Além do mais, é necessário compreender que a liturgia é rito, rito
religioso. Rito não se inventa, não se cria. Jesus celebrou cumpria fielmente
os ritos judaicos... O belo do rito é que ele tem a sua função e a sua força
precisamente na repetição. Quando um cristão vai à missa, vai para celebrar a
páscoa de Cristo, tornada presente no seu sacrifício, celebrado e oferecido em
nosso altares. Um católico não vai à missa esperando novidades ou criatividades
do padre, não vai ver o show do sacerdote nem a euforia da comunidade. Não se
vai à missa perguntando: “O que teremos hoje de novidade, de teatro, de
dramatizações, de palmas?” A novidade é e será sempre Cristo, oferecido em
sacrifício e dado em comunhão para o louvor de Deus e para a vida do mundo!

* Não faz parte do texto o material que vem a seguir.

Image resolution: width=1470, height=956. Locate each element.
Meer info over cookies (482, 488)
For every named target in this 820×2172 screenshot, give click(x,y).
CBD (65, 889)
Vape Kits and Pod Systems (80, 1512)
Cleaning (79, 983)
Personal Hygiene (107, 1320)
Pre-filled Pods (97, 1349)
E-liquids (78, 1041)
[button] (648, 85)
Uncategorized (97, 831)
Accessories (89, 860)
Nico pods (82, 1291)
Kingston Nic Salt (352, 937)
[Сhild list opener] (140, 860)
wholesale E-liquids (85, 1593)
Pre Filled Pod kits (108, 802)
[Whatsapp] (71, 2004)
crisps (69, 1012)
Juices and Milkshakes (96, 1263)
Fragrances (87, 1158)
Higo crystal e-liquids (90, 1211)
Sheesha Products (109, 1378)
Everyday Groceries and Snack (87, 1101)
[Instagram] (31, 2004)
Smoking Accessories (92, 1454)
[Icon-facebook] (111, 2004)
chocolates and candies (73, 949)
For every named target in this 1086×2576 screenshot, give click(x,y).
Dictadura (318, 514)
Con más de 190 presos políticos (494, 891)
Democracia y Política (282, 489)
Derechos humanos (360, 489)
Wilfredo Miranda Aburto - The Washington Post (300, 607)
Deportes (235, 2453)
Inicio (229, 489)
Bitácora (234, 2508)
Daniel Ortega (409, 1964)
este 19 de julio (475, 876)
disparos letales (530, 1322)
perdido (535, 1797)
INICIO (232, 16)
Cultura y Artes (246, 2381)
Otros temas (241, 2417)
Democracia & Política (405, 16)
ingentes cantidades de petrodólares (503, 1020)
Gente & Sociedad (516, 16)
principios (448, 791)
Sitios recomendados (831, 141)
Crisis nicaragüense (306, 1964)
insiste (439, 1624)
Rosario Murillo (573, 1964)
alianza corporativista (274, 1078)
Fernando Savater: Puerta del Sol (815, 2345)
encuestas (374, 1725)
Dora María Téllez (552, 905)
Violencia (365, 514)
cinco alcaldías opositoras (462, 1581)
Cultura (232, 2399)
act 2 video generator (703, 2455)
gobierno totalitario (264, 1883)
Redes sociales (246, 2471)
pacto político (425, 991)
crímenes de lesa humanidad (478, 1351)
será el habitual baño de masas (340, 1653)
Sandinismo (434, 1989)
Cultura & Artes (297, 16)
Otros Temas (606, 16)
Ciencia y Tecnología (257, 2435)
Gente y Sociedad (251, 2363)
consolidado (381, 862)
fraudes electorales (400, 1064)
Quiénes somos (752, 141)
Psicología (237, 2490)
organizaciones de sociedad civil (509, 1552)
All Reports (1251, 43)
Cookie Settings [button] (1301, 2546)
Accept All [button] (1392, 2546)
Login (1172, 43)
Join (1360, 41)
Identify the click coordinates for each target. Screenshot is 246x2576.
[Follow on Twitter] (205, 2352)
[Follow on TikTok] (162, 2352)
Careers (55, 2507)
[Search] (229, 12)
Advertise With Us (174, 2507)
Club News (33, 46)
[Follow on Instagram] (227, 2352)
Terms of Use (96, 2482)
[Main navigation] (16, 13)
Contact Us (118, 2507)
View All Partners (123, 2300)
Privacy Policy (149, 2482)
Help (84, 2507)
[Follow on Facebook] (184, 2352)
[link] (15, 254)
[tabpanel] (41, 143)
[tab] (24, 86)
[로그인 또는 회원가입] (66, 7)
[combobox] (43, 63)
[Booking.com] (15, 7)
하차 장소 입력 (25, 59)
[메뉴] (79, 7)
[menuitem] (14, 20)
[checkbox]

Vai-se à missa sabendo-se exatamente que ritos, que palavras, que gestos, lá
serão encontrados – e é aí que cada um traz sua vida, suas esperanças, suas
tristezas, desafios e preocupações para colocar no coração de Deus. O que é
lindo numa celebração é que, exatamente pelo respeito às normas, todos podem aí
se encontrar na paz do Mistério de Deus: quem está triste ou alegre, quem vai
suplicar ou agradecer, quem se sente sereno ou angustiado; todos, na comunhão
do rito, colocam-se diante de Deus, que vem misericordiosamente ao nosso
encontro. Assim, o rito litúrgico torna-se ambiente de paz, de encontro com
Deus no seu Mistério, que renova a vida, dá sentido à existência e nos enche
daquela plenitude que só Deus pode nos conceder. E o rito cristão é real
porque, tendo sido instituído pelo Senhor ao ritualizar na Última Ceia o seu
mistério pascal, foi desenvolvido no seio da Igreja e da fé da Igreja, geração
após geração e é pleno do Santo Espírito, que torna presente no aqui em o agora
da nossa vida ação salvífica de Deus através de Jesus Cristo. Então, a liturgia
é sagrada, a liturgia é santa, a liturgia antes de ser nossa, é de Deus, antes
de ser desta comunidade é da Igreja toda e de todos os tempos!